問題文 1
以下の項目探索の行のうち、「Screen dimensions: 1024x994」を含む行から「click(x=270, y=300)」を含む行までの範囲だけを、「GUI agent」を「UI agent」に置き換えて書き直してください。それ以外の部分は変更しないでください。

===== 読む文章 =====

即ち、本発明の液滴吐出評価試験装置は、ノズルに連通する液体充填部と、駆動信号の電圧波形に応じて液体充填部内の液体を液滴として吐出する吐出手段と、を具備する吐出ヘッドの液滴吐出動作を評価する試験装置であって、液滴の重量を測定する液滴重量測定手段と、液滴の速度を測定する吐出速度測定手段と、液滴の着弾精度を測定する吐出精度測定手段と、液滴の非吐出を検出する吐出抜け検出手段と、を具備することを特徴とする。
ここで、液滴重量測定手段とは、上記吐出ヘッドの吐出手段が駆動されることによってノズルから吐出した液滴の1滴当りの重量を測定するものである。
また、吐出速度測定手段とは、吐出ヘッドのノズルから、液滴の着弾位置までの空間を飛行する液滴の速度を測定するものである。
また、吐出精度測定手段とは、吐出ヘッドから吐出された液滴の位置の精度を測定するものである。

===== 一覧 =====

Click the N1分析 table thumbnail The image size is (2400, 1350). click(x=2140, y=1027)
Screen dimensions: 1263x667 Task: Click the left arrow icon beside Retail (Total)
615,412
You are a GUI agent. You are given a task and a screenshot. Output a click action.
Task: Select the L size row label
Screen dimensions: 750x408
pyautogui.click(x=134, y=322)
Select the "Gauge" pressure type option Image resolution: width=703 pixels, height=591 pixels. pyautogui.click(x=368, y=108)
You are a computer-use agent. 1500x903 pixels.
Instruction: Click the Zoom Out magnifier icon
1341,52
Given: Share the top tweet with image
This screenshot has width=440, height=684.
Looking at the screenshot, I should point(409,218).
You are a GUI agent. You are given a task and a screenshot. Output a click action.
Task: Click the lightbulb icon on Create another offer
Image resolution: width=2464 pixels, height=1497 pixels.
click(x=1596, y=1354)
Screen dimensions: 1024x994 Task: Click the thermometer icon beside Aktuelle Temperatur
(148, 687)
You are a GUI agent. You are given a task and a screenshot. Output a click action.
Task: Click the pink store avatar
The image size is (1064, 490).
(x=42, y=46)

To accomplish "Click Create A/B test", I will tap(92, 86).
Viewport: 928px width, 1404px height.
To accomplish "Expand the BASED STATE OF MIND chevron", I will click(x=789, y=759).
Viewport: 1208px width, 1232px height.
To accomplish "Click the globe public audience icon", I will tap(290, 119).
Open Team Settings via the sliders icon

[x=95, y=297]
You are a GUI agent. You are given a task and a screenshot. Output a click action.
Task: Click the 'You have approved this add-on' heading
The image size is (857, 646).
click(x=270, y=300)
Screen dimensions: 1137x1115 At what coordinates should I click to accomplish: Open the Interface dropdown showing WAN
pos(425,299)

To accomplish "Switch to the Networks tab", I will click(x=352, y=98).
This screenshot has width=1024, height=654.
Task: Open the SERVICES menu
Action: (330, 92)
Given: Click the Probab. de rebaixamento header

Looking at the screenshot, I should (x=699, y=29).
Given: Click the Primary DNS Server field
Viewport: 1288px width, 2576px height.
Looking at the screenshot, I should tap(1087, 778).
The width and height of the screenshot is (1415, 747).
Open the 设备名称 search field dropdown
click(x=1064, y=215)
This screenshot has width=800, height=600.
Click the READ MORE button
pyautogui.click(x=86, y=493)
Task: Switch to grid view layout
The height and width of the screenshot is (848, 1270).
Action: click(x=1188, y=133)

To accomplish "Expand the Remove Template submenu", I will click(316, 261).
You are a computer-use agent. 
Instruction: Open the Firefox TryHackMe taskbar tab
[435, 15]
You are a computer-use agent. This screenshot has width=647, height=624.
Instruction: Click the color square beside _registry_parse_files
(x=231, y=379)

=====

問題文 2
液滴吐出評価試験装置についての文章から、「即ち、本発明の液滴吐出評価試」から「の重量を測定するものである。」までの部分をそのまま引用してください。

解答例 1
Screen dimensions: 1024x994 Task: Click the thermometer icon beside Aktuelle Temperatur
(148, 687)
You are a UI agent. You are given a task and a screenshot. Output a click action.
Task: Click the pink store avatar
The image size is (1064, 490).
(x=42, y=46)

To accomplish "Click Create A/B test", I will tap(92, 86).
Viewport: 928px width, 1404px height.
To accomplish "Expand the BASED STATE OF MIND chevron", I will click(x=789, y=759).
Viewport: 1208px width, 1232px height.
To accomplish "Click the globe public audience icon", I will tap(290, 119).
Open Team Settings via the sliders icon

[x=95, y=297]
You are a UI agent. You are given a task and a screenshot. Output a click action.
Task: Click the 'You have approved this add-on' heading
The image size is (857, 646).
click(x=270, y=300)

解答例 2
即ち、本発明の液滴吐出評価試験装置は、ノズルに連通する液体充填部と、駆動信号の電圧波形に応じて液体充填部内の液体を液滴として吐出する吐出手段と、を具備する吐出ヘッドの液滴吐出動作を評価する試験装置であって、液滴の重量を測定する液滴重量測定手段と、液滴の速度を測定する吐出速度測定手段と、液滴の着弾精度を測定する吐出精度測定手段と、液滴の非吐出を検出する吐出抜け検出手段と、を具備することを特徴とする。
ここで、液滴重量測定手段とは、上記吐出ヘッドの吐出手段が駆動されることによってノズルから吐出した液滴の1滴当りの重量を測定するものである。